Attributed to: Christian Belady, General Manager of Data
Center Services & Vijay Gill, Senior Director of
Engineering
When Microsoft delivered its first online service back in 1994,
the cloud was still a relatively undefined, evolving space.
Today, Microsoft's cloud supports more than 1 billion customers
and 20 million businesses in 76 countries and it's still
growing. To support the increasing array of enterprise-level
online services, Microsoft is investing heavily in a global cloud
infrastructure that delivers security, reliability,
scalability, efficiency, and performance. A key concern
among customers is that their services are persistently
available, and that their cloud provider has the technology,
policies, and processes in place to maximize uptime.
Disruptive events such as natural disasters, power grid outages,
and human error are a fact of life, so it is critical that our
cloud infrastructure is architected for resiliency, our processes
result in rapid problem resolution with minimal customer impact,
and we maintain a culture of service diligence and continuous
innovation to identify and eliminate systemic weaknesses.
Laser-sharp focus on operational excellence helps Microsoft
ensure reliability, availability, and security 24x7x365.
Operational excellence can be complicated, and our customers often
want to know what it encompasses.
An effective cloud infrastructure strategy pivots off of two
things: keeping our sites up, while driving costs down. We
architect a resilient cloud infrastructure with geo-redundant
back-up for recoverability and data integrity. The company is
making a heavy annual investment in over $9 billion in research and
development on our cloud, services, and software to ensure a strong
innovation roadmap.
The Microsoft cloud is also founded on robust security policies
and procedures that differentiate data (consumer vs. enterprise),
separating private company information from commercial use.
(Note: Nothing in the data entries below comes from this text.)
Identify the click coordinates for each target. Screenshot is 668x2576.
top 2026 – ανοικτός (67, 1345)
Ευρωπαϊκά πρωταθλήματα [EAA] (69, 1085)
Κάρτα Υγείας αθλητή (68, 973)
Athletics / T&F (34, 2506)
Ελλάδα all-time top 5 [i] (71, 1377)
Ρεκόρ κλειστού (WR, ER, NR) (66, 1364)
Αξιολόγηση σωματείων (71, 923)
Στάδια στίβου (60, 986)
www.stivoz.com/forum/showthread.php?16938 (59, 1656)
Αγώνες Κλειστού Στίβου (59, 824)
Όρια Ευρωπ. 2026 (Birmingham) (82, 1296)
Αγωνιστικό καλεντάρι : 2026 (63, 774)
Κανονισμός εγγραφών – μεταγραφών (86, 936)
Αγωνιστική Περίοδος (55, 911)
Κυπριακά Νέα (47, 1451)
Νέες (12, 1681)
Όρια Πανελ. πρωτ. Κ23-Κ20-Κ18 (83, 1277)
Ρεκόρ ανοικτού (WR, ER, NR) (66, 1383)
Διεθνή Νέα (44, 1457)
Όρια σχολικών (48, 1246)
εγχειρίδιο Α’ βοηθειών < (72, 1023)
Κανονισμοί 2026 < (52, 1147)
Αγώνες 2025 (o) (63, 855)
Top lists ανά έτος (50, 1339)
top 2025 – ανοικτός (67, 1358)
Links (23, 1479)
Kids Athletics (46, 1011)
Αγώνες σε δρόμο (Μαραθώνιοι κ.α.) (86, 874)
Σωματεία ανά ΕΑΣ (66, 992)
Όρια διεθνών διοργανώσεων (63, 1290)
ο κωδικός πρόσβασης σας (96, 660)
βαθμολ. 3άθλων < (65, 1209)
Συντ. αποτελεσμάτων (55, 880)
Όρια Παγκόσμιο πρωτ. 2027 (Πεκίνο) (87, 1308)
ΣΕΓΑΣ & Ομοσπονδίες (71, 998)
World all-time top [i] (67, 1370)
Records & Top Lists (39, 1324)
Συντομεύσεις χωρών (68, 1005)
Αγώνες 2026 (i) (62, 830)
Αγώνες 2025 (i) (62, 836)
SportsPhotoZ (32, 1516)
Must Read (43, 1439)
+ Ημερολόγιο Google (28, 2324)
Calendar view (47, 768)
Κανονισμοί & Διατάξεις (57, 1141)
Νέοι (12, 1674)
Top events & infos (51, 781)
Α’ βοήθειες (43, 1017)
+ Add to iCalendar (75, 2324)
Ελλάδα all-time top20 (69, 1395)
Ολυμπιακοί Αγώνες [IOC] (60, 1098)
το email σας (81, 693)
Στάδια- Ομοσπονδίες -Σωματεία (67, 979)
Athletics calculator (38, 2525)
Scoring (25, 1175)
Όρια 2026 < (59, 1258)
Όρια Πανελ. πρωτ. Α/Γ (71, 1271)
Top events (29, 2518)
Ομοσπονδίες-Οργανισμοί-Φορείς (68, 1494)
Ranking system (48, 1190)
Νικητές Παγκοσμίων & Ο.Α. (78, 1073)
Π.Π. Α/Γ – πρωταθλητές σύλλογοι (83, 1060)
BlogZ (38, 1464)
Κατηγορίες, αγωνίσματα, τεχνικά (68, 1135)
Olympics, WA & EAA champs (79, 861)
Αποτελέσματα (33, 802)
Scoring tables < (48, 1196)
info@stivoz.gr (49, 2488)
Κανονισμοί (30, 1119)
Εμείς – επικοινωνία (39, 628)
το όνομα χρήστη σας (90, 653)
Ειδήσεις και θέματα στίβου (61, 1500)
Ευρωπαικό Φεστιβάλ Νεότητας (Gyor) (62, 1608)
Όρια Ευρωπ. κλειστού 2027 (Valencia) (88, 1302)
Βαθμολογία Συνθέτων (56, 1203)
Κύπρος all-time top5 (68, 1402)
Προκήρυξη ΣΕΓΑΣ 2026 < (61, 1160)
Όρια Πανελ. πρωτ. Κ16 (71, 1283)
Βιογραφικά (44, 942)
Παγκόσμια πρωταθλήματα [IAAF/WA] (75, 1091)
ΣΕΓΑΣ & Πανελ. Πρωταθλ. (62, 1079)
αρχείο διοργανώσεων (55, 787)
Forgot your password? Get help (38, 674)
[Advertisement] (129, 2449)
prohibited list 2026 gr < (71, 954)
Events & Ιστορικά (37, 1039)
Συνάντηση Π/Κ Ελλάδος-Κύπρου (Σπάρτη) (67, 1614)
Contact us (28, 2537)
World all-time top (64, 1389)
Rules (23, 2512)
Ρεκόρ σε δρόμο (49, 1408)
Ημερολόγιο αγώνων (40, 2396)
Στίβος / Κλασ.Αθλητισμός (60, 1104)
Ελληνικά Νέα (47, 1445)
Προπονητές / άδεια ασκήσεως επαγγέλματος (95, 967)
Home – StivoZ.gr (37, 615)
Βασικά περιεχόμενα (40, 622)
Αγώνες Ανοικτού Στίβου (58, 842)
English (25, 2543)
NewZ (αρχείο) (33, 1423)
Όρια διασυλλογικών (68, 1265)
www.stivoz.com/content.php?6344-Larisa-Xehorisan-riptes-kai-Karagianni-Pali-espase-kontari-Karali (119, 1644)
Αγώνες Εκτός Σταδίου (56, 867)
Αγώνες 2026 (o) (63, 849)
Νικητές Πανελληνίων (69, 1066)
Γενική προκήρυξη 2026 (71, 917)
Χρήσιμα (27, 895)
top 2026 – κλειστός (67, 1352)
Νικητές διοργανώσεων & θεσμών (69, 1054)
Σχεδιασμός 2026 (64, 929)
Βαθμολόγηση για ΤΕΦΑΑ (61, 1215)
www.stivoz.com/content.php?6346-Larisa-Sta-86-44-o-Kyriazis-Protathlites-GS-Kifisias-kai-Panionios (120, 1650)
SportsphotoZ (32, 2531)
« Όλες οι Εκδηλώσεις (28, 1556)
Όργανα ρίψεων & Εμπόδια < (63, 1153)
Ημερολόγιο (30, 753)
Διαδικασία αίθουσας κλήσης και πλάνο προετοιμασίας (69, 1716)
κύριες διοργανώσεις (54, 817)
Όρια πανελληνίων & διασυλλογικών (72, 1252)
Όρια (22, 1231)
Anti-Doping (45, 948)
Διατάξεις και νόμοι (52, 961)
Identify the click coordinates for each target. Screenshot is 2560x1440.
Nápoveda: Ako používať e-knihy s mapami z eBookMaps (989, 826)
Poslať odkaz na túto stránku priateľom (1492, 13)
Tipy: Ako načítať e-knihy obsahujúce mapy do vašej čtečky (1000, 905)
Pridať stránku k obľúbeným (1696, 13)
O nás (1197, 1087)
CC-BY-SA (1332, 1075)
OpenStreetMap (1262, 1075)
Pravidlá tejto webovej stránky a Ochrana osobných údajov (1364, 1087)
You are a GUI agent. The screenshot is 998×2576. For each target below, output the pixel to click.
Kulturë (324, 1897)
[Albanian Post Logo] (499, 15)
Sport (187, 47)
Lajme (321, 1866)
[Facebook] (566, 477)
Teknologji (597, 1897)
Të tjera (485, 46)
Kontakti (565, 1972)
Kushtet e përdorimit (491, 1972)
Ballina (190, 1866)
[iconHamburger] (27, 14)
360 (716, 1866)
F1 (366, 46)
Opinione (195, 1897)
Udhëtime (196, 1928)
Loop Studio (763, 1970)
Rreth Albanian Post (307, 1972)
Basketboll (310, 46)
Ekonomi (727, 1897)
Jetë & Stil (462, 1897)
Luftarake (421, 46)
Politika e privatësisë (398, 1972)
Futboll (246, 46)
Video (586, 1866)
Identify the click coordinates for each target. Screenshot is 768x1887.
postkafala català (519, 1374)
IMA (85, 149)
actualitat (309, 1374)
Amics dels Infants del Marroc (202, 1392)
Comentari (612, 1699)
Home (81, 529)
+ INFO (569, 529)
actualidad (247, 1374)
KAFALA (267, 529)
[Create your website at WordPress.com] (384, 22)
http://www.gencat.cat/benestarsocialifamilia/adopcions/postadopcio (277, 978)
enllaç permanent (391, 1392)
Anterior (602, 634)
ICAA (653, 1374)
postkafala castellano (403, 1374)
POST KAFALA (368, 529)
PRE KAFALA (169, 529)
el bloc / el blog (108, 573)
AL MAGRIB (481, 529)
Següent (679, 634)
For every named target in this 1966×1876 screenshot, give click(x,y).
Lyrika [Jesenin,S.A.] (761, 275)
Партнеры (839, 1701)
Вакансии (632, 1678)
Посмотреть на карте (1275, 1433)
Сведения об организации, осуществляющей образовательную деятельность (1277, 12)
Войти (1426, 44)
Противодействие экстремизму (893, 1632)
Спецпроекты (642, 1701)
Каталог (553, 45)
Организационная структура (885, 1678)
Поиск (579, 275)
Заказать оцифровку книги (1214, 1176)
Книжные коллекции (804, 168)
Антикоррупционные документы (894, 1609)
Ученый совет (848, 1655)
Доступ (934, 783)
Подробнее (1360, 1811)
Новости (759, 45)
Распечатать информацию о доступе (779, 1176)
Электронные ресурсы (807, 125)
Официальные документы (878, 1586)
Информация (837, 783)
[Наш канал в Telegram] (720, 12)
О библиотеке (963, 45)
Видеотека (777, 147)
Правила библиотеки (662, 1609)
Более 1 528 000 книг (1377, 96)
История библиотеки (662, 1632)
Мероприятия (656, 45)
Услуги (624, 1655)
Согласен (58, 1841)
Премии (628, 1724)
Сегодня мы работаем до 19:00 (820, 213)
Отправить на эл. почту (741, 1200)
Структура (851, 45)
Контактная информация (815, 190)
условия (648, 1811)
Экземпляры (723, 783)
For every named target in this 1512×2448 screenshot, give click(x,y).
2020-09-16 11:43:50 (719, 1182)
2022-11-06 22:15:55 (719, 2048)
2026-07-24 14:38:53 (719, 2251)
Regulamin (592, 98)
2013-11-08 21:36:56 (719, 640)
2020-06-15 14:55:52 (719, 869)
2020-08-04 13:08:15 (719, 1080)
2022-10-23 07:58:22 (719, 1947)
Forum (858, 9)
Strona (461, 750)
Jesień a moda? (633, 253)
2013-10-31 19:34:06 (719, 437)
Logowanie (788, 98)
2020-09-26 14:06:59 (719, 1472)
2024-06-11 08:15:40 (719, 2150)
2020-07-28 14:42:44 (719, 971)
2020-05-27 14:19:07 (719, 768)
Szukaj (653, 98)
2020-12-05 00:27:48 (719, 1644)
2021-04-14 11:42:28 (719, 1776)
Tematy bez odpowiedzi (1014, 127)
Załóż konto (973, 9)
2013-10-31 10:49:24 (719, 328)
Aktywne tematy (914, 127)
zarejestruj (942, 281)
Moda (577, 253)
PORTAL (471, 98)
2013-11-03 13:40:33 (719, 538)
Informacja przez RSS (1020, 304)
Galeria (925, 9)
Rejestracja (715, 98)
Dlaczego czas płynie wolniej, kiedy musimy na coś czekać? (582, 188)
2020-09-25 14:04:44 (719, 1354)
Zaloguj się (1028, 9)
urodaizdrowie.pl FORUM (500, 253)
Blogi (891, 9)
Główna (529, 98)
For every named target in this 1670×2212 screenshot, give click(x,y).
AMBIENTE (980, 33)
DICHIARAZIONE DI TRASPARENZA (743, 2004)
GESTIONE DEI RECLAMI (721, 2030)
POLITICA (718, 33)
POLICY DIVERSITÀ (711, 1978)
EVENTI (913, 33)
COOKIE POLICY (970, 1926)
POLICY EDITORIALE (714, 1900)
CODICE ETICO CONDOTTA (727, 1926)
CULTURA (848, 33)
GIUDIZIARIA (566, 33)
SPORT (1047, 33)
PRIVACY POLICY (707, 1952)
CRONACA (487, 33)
We
maintain a fully developed Service Management framework called the
Microsoft Operations Framework which guides and formalizes our
compliance with international standards such as ISO20000 for
Service Management, ISO 27001 for Information Security, and BS
25999 for Business Continuity. In addition, we hold third party,
process-based attestations and certifications including SOC (SSAE
16/ISAE 3402), FISMA, Sarbanes-Oxley, and HIIPA/HITECH.

Our continuous
growth reflects judicious data center designs that add capacity
and reduce attendant costs to maximize compute capacity with the
fewest servers while maintaining workload isolation. We partner
with leading hardware manufacturers to right-size the thousands of
servers, routers, and equipment within them to balance the degree
of physical device fault tolerance with the application fault
tolerance.
We find the right balance of hardware and software resiliency to
provide the best availability for the lowest possible cost.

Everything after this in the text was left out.